As far as supplementary (Tier 2) capital is concerned, the positive items it is made up of include valuation reserves, hybrid capital instruments, subordinated debt and the positive net balance of reserves for AFS assets. Negative items include the negative prudential filter proportionately at 50% of the positive balance of the AFS reserves included among the positive items of supplementary capital; in fact, these reserves are included up to 50% in supplementary capital.
The overall supplementary capital is made up of the difference between the algebraic sum of the positive and negative items and the items to be deducted, determined according to the criteria described above.

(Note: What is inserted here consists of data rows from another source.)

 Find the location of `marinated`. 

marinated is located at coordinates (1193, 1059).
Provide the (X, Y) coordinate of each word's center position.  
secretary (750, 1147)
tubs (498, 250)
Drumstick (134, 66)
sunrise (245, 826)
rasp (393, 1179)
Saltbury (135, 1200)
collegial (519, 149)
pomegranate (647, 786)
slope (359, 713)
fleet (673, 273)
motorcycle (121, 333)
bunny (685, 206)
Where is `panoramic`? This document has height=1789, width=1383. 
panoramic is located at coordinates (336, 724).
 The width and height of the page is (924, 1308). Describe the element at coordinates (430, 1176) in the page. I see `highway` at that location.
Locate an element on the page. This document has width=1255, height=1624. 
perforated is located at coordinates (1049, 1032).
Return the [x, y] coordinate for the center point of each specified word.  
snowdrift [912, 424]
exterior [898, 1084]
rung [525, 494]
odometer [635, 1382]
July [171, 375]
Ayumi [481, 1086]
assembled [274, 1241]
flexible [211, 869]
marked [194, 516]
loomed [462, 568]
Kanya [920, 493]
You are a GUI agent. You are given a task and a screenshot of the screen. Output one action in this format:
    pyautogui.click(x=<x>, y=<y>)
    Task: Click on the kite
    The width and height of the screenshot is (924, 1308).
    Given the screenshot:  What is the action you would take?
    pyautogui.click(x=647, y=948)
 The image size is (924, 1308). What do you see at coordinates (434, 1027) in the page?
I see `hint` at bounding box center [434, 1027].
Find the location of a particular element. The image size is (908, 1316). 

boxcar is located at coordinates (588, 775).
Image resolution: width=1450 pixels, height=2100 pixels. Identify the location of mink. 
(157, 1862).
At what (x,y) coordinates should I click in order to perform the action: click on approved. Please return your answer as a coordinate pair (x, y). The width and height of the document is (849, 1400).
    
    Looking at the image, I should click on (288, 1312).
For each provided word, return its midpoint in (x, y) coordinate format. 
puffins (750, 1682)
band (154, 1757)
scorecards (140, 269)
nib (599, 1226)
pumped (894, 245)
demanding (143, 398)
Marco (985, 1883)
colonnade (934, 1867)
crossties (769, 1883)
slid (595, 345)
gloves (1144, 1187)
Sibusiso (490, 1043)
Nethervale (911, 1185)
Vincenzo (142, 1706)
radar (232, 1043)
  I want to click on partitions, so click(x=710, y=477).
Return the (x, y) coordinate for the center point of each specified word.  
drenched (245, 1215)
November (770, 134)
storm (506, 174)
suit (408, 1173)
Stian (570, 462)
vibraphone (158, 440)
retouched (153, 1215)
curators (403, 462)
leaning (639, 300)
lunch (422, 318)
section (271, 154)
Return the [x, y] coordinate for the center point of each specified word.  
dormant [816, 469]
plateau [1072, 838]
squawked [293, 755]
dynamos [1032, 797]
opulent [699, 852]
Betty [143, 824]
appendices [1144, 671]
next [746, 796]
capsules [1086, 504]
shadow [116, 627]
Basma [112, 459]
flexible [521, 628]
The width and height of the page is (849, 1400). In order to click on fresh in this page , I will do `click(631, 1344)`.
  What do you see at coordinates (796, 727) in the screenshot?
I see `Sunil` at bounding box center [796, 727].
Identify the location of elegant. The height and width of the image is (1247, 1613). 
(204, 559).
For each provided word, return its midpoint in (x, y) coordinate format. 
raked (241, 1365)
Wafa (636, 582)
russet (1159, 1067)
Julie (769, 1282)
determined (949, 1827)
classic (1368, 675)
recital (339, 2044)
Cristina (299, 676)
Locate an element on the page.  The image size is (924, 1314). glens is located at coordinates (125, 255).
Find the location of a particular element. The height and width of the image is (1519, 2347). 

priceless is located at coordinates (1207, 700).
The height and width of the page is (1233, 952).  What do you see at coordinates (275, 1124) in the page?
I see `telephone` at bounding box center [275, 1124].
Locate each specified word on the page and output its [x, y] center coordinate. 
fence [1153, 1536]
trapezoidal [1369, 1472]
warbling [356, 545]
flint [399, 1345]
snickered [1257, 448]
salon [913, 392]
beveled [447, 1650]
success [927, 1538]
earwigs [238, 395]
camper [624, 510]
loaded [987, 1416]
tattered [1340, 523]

In particular, the following is noted:
- profits and losses not realised on cash flow hedges, recognised in a dedicated equity reserve, are not included in regulatory capital;
- as for fair-value-option liabilities of natural hedges, both capital gains and capital losses recorded in profit and loss and not realised, are fully relevant except for the component arising from changes in creditworthiness;
- the equity investment in Banca d’Italia is not considered for the purpose of quantifying capital. As a consequence, the respective capital gain deriving from valuation at fair value is not computed in the AFS reserves.
B. Quantitative information
Comparative data as at 31 December 2012 reported in this document differs from data published in the Financial Statements as at 31 December 2012 because the Bank was requested by the Supervisory Authority on 7 May 2013 to implement a retrospective change to Tier 1, which reduced it by EUR 76 mln. The retrospective change refers to regulatory treatment of the 'Fresh 2008' transaction.